§ **Problem description**
Count the lines in the listing below that contain the string "dropdown", with case mattering, and give only that number.

§ **Records supplied**
┄┄┄┄┄┄┄┄┄┄┄┄┄┄┄┄┄┄┄┄

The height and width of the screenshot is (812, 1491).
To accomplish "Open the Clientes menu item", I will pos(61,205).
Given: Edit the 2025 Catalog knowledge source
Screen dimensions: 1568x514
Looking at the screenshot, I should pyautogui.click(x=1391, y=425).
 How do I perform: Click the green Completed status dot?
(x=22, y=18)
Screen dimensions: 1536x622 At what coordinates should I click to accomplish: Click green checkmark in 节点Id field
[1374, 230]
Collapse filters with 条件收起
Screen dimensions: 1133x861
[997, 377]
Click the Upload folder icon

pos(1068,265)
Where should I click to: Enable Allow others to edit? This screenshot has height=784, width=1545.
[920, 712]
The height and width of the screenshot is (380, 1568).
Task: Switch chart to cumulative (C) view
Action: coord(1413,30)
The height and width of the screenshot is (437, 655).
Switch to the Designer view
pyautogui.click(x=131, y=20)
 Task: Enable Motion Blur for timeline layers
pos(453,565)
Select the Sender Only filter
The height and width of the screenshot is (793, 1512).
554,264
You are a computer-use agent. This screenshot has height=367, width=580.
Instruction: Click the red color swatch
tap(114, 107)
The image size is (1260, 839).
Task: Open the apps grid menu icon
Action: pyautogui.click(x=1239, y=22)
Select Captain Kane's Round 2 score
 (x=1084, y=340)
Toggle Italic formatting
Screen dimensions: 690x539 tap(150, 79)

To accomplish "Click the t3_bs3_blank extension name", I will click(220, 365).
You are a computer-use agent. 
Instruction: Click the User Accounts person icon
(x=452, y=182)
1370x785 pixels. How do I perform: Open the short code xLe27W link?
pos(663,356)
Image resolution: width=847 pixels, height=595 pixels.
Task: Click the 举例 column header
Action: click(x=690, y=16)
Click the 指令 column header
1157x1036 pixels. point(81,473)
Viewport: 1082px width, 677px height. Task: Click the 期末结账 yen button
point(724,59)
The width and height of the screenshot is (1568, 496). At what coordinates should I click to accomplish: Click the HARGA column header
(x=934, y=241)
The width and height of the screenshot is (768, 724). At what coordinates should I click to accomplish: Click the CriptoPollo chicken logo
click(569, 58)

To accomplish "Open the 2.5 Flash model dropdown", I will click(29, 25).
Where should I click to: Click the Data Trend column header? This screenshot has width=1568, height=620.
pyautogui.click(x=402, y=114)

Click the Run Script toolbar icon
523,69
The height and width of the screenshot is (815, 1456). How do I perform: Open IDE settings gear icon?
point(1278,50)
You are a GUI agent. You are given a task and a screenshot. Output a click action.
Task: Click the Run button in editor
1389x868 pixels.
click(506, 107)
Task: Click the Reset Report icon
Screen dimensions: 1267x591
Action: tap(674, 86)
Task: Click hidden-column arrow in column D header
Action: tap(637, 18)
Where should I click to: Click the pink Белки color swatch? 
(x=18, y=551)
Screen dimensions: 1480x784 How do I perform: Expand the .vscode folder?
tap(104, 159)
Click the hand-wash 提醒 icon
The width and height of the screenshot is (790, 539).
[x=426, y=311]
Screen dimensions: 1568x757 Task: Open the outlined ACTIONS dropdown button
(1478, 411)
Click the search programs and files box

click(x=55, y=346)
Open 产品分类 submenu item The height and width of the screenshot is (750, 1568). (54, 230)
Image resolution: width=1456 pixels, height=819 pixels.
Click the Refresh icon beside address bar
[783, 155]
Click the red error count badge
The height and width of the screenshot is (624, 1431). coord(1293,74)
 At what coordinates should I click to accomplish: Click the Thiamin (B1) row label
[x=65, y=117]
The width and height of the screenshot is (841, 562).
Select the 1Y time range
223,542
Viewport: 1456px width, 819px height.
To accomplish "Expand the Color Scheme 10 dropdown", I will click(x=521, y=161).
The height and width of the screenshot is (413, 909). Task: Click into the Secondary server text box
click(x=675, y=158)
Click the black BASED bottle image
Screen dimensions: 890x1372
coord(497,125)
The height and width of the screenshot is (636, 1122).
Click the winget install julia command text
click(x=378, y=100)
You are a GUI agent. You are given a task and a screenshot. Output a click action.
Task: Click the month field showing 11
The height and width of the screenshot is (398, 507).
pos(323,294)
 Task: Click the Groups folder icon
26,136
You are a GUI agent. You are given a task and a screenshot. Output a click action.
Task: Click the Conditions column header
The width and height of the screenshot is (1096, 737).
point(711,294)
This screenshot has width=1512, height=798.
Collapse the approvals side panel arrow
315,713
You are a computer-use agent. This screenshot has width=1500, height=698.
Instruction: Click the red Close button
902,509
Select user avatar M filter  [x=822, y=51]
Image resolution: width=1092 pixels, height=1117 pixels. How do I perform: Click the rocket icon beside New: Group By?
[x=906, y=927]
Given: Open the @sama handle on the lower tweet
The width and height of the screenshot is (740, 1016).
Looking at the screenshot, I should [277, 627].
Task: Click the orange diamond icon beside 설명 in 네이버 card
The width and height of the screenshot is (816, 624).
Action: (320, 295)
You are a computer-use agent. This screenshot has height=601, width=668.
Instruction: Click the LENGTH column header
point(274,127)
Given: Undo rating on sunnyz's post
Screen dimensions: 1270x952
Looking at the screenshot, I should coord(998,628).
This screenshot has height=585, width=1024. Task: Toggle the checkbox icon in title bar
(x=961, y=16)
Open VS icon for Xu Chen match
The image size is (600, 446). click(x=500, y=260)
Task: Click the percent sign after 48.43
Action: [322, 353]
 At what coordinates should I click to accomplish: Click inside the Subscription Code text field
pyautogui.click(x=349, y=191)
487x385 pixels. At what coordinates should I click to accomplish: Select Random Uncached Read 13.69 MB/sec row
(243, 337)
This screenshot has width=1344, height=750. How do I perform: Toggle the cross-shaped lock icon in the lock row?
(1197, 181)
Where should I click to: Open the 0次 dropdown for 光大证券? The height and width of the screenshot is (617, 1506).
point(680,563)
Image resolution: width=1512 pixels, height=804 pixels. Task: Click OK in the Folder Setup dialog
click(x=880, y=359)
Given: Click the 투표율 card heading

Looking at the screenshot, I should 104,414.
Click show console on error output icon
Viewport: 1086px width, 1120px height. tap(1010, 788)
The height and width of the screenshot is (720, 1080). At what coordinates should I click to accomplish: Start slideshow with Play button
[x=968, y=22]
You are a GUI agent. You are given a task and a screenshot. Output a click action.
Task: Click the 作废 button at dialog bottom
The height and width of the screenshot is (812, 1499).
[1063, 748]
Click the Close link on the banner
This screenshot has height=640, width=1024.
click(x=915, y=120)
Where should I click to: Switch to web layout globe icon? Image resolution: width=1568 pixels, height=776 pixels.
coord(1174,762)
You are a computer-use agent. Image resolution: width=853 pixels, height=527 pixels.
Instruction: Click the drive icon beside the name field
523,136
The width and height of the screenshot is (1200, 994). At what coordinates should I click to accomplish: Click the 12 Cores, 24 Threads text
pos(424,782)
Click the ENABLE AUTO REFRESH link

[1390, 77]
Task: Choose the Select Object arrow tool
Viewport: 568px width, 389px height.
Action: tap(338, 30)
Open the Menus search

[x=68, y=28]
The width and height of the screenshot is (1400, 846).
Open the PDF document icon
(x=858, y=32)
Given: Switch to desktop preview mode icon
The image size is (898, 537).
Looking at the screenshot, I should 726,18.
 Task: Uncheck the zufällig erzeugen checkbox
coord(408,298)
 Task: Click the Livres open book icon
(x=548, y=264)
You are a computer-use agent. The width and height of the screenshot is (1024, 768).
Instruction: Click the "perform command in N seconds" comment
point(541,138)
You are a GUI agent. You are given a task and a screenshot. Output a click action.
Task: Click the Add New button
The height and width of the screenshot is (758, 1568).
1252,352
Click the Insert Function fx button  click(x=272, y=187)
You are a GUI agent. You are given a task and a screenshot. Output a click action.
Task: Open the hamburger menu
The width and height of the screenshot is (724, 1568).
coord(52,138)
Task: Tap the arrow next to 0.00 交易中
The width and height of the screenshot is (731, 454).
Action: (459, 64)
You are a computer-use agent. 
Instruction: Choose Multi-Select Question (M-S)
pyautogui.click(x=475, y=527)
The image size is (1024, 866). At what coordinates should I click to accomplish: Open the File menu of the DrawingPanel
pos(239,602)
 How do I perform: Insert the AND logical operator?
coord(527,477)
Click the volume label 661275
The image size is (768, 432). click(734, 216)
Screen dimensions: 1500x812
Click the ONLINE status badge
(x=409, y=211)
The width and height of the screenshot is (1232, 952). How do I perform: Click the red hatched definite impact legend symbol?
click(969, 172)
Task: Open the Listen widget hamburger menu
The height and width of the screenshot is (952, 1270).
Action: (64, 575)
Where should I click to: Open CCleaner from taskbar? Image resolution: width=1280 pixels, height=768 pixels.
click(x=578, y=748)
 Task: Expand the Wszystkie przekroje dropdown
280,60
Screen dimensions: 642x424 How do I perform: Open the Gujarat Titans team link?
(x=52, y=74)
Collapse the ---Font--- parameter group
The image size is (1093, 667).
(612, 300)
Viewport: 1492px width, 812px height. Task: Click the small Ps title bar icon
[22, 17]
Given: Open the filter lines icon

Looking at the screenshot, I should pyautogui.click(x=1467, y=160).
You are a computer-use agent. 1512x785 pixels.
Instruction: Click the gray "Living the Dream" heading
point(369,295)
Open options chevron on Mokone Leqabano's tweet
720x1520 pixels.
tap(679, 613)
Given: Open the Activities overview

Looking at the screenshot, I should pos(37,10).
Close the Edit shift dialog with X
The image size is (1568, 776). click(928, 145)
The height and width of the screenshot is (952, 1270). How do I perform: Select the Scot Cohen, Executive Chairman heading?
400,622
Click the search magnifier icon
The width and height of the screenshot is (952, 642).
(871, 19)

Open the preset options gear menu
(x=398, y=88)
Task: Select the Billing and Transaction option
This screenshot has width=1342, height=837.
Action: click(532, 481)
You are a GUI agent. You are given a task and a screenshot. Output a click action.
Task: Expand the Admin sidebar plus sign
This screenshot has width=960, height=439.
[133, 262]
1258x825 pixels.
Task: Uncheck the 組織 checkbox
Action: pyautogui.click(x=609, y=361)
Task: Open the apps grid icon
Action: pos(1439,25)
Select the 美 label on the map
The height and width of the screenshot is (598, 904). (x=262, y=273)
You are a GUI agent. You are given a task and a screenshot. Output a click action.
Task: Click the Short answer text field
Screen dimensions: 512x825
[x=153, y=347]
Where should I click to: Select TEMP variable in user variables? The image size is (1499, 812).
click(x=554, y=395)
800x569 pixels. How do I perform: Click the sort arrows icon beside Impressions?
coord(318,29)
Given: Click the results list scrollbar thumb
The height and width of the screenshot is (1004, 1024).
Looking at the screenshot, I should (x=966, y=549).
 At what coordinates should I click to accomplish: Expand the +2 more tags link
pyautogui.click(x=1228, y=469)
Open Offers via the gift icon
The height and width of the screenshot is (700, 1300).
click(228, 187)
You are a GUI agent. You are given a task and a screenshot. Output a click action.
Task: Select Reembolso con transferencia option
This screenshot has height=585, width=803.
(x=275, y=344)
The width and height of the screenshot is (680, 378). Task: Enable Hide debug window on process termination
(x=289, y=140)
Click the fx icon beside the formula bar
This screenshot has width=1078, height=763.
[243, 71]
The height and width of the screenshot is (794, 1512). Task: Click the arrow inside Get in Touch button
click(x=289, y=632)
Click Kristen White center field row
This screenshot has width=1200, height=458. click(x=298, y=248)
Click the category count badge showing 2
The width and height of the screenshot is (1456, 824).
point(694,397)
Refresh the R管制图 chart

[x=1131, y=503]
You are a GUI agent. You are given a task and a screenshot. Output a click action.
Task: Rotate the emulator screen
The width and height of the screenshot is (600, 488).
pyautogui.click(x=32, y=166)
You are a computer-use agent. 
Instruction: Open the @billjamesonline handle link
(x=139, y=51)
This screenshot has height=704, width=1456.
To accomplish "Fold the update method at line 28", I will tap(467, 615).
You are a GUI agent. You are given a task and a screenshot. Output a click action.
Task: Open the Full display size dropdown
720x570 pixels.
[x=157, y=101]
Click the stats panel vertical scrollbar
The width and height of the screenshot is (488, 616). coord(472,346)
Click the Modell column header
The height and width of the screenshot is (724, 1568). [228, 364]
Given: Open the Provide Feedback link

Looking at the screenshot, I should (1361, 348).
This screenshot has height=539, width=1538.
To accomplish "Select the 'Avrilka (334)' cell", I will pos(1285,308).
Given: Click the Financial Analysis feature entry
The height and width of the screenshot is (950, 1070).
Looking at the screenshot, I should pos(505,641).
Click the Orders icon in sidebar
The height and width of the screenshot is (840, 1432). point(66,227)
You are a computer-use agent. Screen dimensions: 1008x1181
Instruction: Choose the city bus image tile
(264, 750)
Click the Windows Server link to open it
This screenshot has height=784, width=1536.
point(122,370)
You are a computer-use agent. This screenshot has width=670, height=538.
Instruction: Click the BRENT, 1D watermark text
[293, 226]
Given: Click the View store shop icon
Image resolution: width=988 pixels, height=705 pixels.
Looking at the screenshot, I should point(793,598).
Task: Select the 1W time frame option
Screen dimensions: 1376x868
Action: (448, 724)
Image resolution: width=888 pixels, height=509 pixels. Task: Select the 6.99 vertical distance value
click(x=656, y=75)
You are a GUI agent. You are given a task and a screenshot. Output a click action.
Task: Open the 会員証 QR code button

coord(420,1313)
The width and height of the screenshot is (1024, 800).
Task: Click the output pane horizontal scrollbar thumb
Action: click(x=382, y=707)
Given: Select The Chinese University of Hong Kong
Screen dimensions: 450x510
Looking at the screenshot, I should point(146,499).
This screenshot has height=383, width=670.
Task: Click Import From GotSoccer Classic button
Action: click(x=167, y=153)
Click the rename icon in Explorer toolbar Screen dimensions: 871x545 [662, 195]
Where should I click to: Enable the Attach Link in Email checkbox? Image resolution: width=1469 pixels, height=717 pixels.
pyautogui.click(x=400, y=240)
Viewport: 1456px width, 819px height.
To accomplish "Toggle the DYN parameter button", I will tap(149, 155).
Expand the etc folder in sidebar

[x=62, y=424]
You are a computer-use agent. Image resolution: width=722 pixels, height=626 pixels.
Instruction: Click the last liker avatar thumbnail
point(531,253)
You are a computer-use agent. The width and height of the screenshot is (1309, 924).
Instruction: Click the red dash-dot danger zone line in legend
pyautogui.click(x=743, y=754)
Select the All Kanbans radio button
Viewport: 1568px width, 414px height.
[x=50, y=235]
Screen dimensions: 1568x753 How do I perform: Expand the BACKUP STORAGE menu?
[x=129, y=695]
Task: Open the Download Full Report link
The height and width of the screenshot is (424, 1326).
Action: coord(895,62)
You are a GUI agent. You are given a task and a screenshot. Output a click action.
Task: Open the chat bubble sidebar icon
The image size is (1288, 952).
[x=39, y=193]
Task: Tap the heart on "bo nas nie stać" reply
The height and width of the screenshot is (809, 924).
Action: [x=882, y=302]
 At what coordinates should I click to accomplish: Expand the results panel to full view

┄┄┄┄┄┄┄┄┄┄┄┄┄┄┄┄┄┄┄┄

§ **Solved exercise**
6